● Work item: Once the line with "Vegyes (59, 263)" is found in the entries below, repeat it and each following line exactly, up to and including the line with "[Search] (719, 307)". Add no other lines.

● Available records:
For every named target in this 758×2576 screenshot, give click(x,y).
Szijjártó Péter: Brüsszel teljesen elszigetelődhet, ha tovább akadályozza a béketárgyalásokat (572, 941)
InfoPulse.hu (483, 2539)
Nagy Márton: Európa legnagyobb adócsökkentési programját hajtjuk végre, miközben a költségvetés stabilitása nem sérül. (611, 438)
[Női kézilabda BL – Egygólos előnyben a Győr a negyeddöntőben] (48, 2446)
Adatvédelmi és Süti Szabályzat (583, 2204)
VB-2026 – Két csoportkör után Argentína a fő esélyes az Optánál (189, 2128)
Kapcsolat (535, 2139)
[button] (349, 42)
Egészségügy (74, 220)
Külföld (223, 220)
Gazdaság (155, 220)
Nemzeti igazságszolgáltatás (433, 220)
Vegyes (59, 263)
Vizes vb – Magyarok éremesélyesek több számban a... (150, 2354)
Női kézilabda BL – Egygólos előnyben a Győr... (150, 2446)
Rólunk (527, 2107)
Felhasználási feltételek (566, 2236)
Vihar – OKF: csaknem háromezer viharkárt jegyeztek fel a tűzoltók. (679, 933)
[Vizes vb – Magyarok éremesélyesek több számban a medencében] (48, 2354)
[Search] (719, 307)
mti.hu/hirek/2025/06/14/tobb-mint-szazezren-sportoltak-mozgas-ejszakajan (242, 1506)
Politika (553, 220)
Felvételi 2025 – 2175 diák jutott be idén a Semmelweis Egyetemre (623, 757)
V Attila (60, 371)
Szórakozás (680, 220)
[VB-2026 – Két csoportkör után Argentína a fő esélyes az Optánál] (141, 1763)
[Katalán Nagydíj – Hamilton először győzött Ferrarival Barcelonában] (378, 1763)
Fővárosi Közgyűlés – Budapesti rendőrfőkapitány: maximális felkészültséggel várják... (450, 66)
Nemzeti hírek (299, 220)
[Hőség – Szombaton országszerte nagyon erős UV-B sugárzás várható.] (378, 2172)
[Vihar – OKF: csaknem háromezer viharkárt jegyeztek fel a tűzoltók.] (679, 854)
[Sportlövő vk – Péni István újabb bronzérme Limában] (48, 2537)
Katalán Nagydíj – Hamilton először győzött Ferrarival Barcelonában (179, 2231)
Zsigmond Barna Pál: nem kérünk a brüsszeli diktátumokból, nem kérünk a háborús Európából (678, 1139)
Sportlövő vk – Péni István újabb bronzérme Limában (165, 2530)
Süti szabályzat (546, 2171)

● Exercise solution:
Vegyes (59, 263)
Vizes vb – Magyarok éremesélyesek több számban a... (150, 2354)
Női kézilabda BL – Egygólos előnyben a Győr... (150, 2446)
Rólunk (527, 2107)
Felhasználási feltételek (566, 2236)
Vihar – OKF: csaknem háromezer viharkárt jegyeztek fel a tűzoltók. (679, 933)
[Vizes vb – Magyarok éremesélyesek több számban a medencében] (48, 2354)
[Search] (719, 307)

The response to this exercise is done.